The Monastery of San Girolamo in Campansi is a former convent located on Via Campansi #18 in the city of Siena, region of Tuscany, Italy. The Baroque-style church still stands as an independent chapel; while the monastery has been converted to a nursing home (Casa di Riposo) for the elderly. There is a separate Monastery of San Girolamo on via San Girolamo, located in a different contrada of Siena.

==History==
Located in the northern peninsula of medieval Siena, the monastery was located adjacent to what would be called the Porta di Campansi. The monastery originated from a few woman aligned with the Franciscan order in the late 13th to early 14th century. They obtained from the republic the donation of houses in this district, known for its abundance of prostitutes. However, only in 1420-1430 was a monastery building erected, and in 1473 the nuns obtained permission from Pope Sixtus IV to erect an oratory at the site. In 1575, the convent housed some 77 women seeking vocation. Only in 1613 did the monastery receive official recognition by Cardinal Metello Bichi. It soon became popular among the aristocratic classes to accommodate their women to the cloistered life. For example, Berenice, daughter of Agostino Chigi, took on the vows of a Poor Clares in 1683. The great-grandsons of Pope Alexander VII endowed the decoration of the structures.

Construction of the church began in 1683; the facade consists of three ground floor arches.

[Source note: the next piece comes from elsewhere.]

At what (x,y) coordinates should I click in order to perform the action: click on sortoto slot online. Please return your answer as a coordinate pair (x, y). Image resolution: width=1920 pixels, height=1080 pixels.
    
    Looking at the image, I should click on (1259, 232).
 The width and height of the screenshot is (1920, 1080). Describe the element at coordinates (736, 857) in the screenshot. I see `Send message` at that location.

The church was built perpendicular to the former oratory.

The convent was suppressed in 1808 during the Napoleonic occupation, but re-opened in 1816, only to undergo a final suppression in 1874. The property was ceded to a charitable communal office of the Ricovero di Mendicita (Recovery from Poverty). In 1889, it became an asylum for abandoned elders. The convent underwent numerous modifications over the last two centuries.

==Artworks==
The church contains a fresco attributed to the studio of Sano di Pietro (1460–70). The ceiling of the church has frescoes depicting the Glory of St Peter of Alcantara with the Virgin, St Francis, and Christ attributed to a Giulio Coralli and Niccolò Ricciolini. It is stated that some of the painting or designs were by Michelangelo and Girolamo di Benvenuto and Bartolomeo Neroni. It houses a painting of St Anne and the Madonna and Child with Saint Ursula and the Magdalen, attributed to Domenico Beccafumi.

A survey from the 1840s claim that the church contained paintings by a Pietro Locatelli, and the main altarpiece was a copy of Domenichino's Communion of St Jerome. Nearby on via del Pignattello are the remnant of the Monastery of the Convertite of Santa Maria della Grazie.